→ What the exercise asks
The answer must consist of each line below that holds the word "agent", copied as it stands.

Pixel coordinate grounding data:

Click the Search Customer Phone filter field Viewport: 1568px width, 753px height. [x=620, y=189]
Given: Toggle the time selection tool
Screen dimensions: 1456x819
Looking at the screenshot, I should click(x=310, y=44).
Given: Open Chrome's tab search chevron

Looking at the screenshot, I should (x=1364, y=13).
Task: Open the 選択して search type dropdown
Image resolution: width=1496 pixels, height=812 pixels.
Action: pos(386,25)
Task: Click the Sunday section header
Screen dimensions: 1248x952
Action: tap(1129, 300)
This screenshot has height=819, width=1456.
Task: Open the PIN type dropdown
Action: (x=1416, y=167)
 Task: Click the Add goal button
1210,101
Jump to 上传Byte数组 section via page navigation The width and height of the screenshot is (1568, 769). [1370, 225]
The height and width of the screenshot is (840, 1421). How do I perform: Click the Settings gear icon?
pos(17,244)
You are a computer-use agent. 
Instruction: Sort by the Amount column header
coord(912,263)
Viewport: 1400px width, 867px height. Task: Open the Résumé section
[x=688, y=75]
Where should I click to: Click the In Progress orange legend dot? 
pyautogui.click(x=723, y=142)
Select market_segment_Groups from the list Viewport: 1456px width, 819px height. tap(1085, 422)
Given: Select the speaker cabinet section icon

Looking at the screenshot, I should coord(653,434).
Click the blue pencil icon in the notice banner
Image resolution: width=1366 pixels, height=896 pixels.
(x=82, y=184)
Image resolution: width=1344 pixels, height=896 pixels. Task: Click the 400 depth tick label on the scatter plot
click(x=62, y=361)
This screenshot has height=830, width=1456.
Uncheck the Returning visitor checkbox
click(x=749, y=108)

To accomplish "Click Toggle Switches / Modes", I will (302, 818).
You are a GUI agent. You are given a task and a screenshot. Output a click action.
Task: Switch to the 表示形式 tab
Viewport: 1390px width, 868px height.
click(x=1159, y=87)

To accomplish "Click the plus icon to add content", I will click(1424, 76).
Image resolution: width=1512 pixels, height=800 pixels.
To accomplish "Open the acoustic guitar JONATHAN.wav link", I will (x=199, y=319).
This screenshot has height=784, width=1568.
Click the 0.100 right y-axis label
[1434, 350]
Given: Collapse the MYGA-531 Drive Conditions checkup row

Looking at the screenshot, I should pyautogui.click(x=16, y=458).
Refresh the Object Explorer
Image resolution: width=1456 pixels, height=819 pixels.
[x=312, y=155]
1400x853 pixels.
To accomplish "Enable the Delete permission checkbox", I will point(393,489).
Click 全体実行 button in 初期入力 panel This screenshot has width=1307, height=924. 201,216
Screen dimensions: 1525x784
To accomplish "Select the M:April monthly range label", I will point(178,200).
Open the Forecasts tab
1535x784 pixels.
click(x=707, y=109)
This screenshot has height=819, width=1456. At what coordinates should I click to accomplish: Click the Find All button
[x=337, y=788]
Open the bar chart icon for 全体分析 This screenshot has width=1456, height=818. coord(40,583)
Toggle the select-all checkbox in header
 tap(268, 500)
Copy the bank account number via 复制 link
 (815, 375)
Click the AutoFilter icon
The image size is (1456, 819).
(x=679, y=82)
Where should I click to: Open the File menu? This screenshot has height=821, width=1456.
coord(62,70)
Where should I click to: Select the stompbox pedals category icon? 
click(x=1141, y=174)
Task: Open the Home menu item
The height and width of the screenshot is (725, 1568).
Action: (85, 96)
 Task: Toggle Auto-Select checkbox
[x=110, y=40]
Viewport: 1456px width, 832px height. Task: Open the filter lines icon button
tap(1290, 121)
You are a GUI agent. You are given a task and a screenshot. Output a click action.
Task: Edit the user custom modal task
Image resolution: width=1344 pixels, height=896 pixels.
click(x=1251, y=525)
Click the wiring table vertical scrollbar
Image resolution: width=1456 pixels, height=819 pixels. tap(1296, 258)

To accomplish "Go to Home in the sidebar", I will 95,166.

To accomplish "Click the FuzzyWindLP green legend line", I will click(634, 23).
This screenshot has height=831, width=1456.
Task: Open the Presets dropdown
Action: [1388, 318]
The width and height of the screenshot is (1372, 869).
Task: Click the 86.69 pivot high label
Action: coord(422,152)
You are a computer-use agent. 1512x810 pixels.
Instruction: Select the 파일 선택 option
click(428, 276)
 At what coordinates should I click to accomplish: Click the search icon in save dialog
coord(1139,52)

→ Result of this task
You are a computer-use agent. 
You are a GUI agent. You are given a task and a screenshot. Output a click action.
You are a GUI agent. You are given a task and a screenshot. Output a click action.
You are a computer-use agent. 1512x810 pixels.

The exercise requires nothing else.